***** Text
China's Premier Pledges to Control Real Estate Bubble, Holds Firm on Yuan

Chinese Premier Wen Jiabao said the government will cool property prices, resist pressure for the yuan to appreciate and keep inflation at "reasonable" levels.

"Property prices have risen too quickly in some areas and we should use taxes and loan interest rates to stabilize" them, Wen said yesterday in an online interview with the official Xinhua News Agency. China will "absolutely not yield" to calls for currency gains, he said.

China's property prices climbed last month at the quickest pace since July 2008, adding to concern that record lending and inflows of money will inflate asset bubbles in the world's fastest-growing major economy. Central bank adviser Fan Gang said Nov. 18 that the nation needs to be on alert for stock, real-estate and commodity bubbles as global capital flows into emerging economies.

"It's difficult to see how serious the government is about cooling the property market," said Andy Xie, former Morgan Stanley chief Asian economist. "The issue isn't about introducing new measures but enforcing existing measures."

The Shanghai Property Index of 33 stocks gained 1 percent as of 12:34 p.m. local time. The gauge has doubled in 2009.

In November, real-estate prices in 70 major cities rose 5.7 percent from a year earlier, compared with 3.9 percent in October. Wen reiterated plans to build more low-cost housing and said the government would crack down on illegal activities such as land hoarding that drive up prices.

End of Deflation

China should anticipate inflation because of factors including rising global commodity costs, Wen said, pledging to keep price increases in a "reasonable range."
**********
### Actions to take
A: For each statement, say whether it agrees with the article on China's property market, and quote the words from the article that decide it. (i) Wen said China would yield to calls for currency gains. (ii) In November, real-estate prices in 70 major cities rose 5.7 percent from a year earlier. (iii) The Shanghai Property Index tripled in 2009.
B: List every person named in the article on China's property market, and give the role the article assigns to each.
Answer using only the article on China's property prices and draw on nothing else.
***** Dataset rows
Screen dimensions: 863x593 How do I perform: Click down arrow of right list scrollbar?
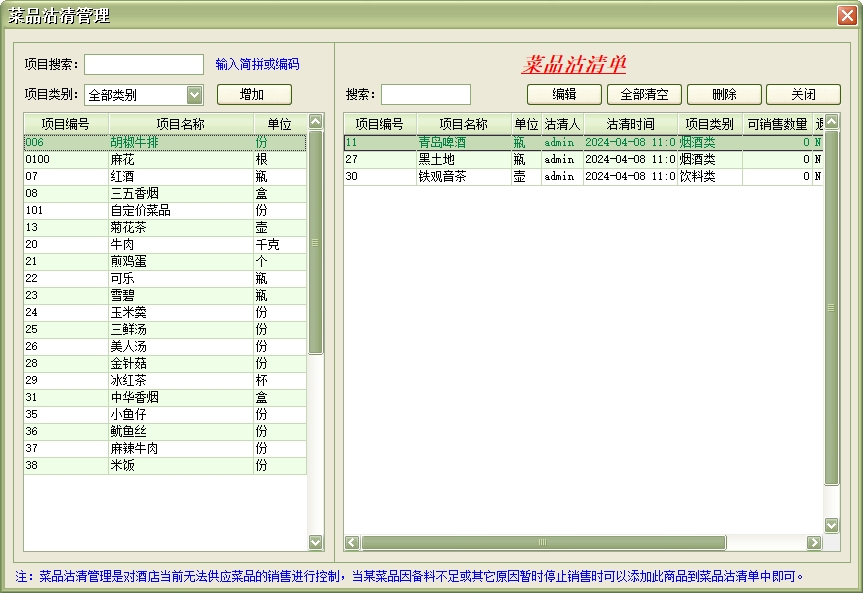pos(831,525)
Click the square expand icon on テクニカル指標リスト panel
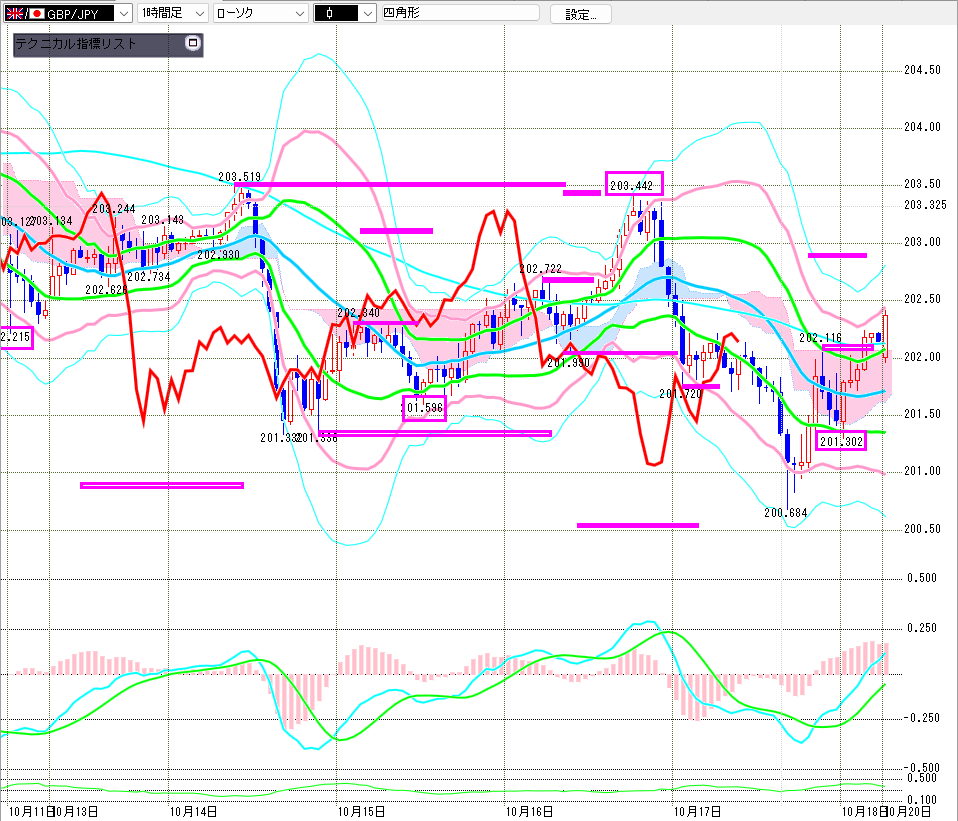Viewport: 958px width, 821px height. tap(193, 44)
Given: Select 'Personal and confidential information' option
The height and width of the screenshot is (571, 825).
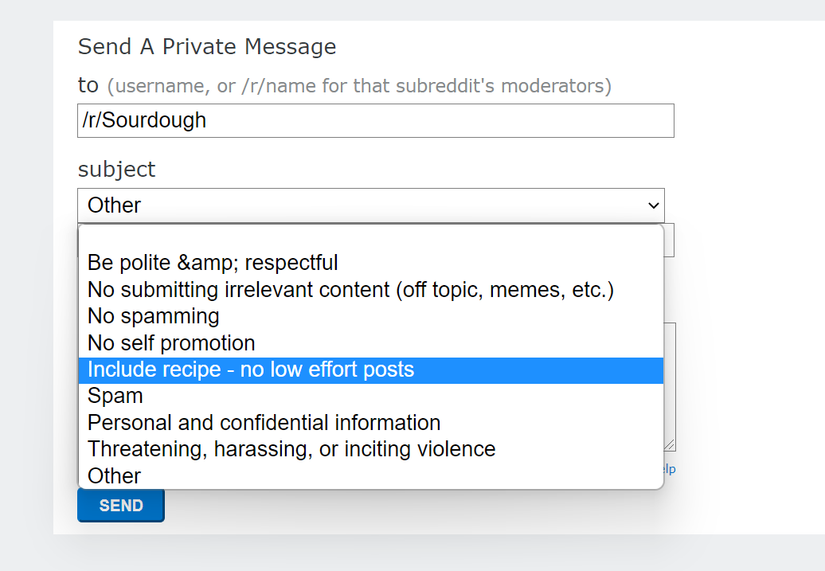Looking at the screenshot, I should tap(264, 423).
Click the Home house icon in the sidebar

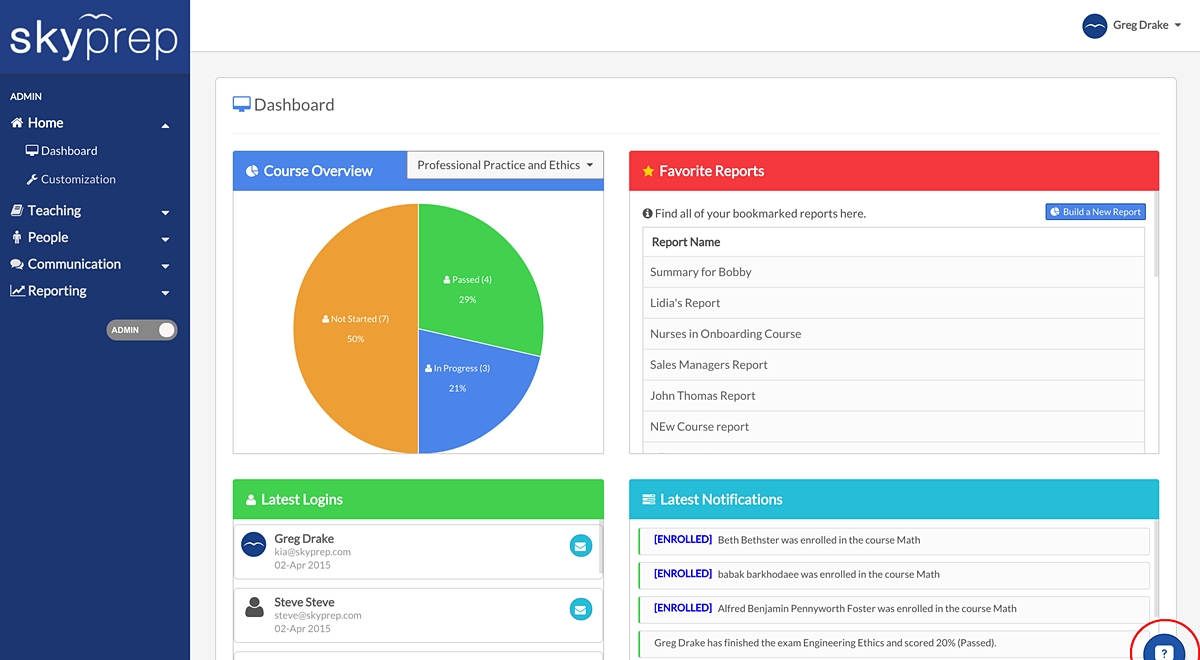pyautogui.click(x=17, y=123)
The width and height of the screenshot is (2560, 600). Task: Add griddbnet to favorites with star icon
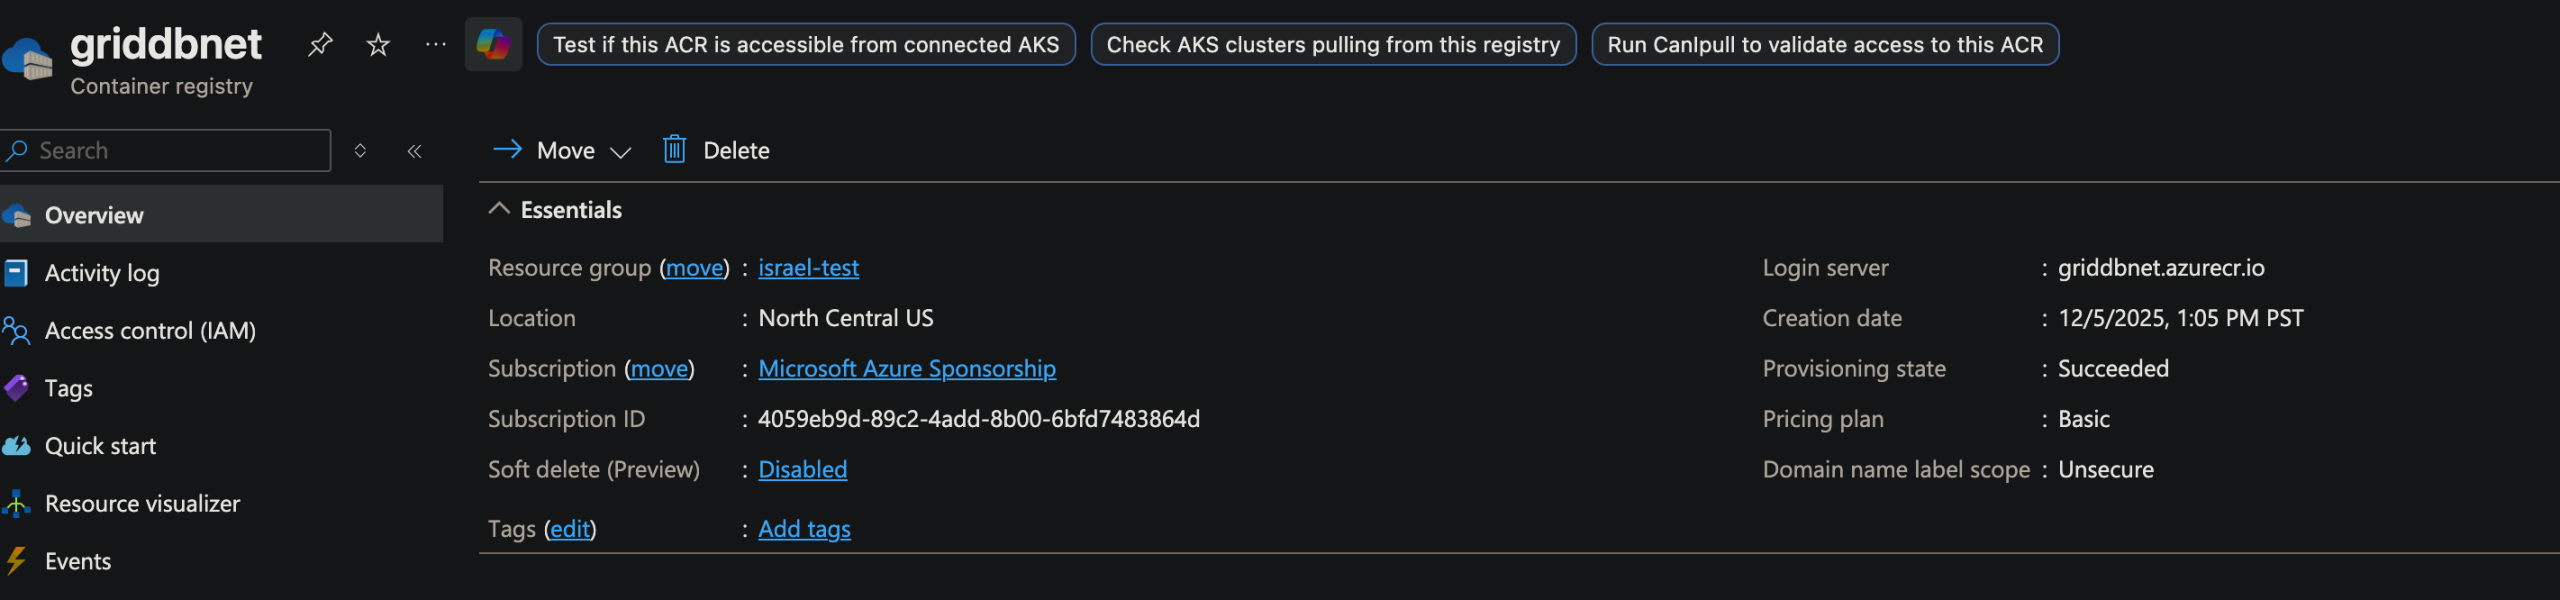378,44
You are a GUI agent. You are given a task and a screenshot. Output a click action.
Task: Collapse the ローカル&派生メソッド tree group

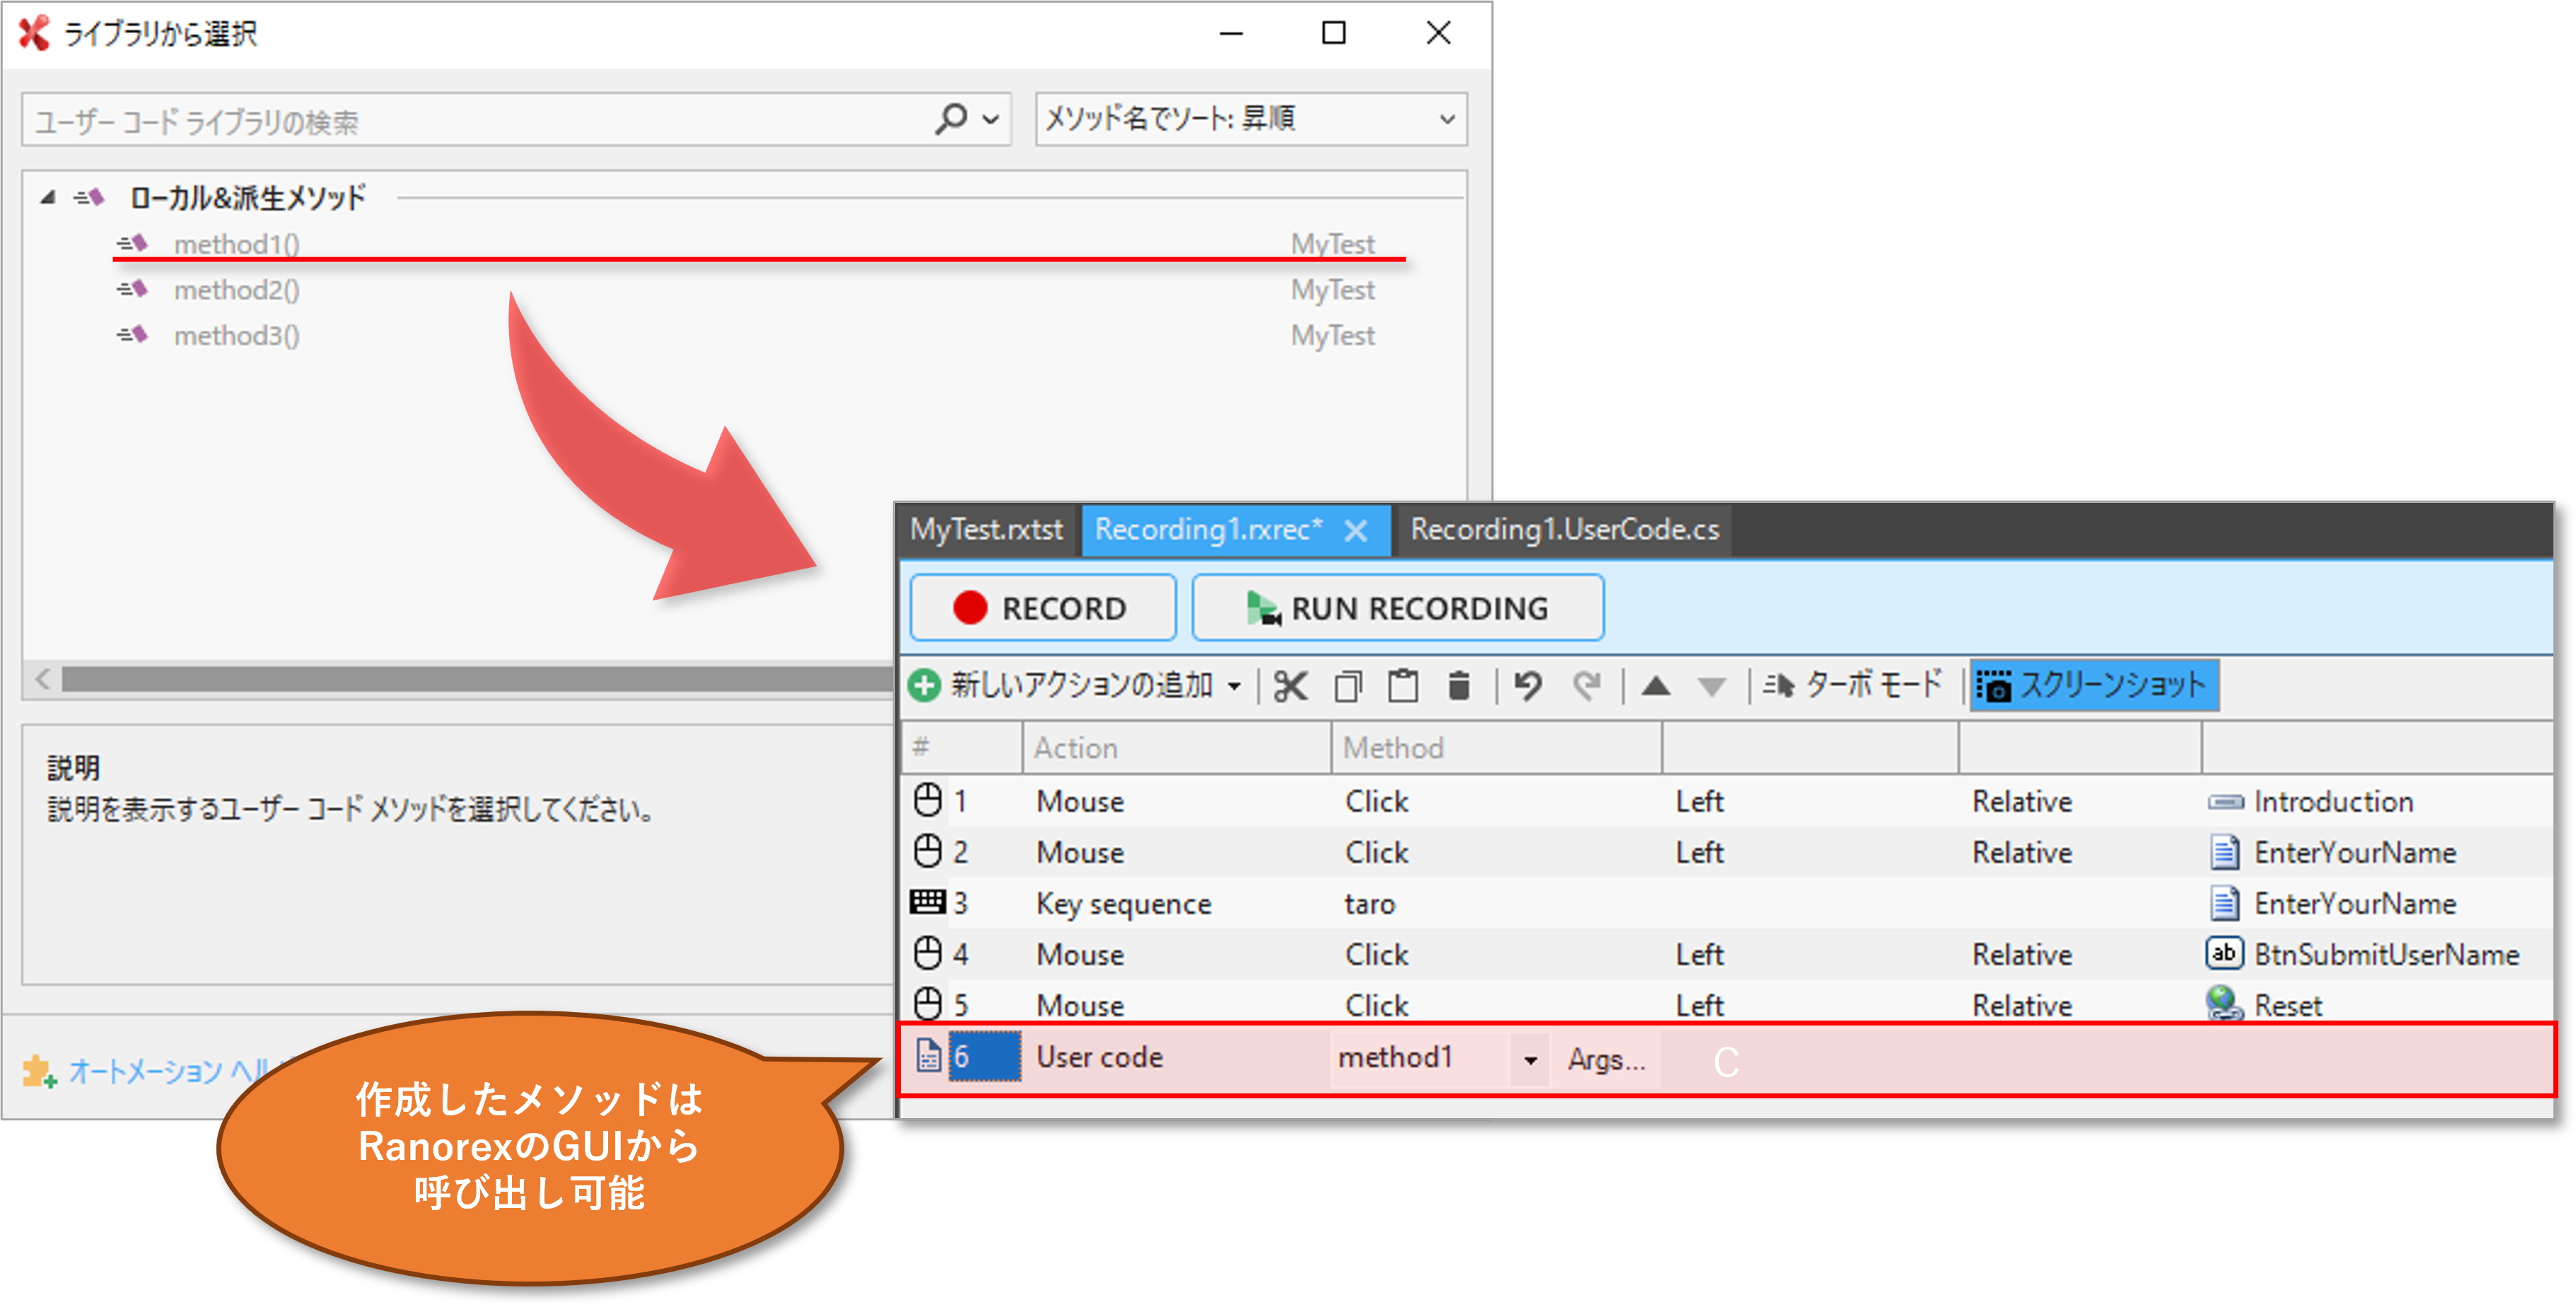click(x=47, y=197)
**********
### Answers
A:
(i) No: "China will "absolutely not yield" to calls for currency gains"
(ii) Yes: "In November, real-estate prices in 70 major cities rose 5.7 percent from a year earlier"
(iii) No: "The gauge has doubled in 2009."

B:
Wen Jiabao, Chinese Premier
Fan Gang, central bank adviser
Andy Xie, former Morgan Stanley chief Asian economist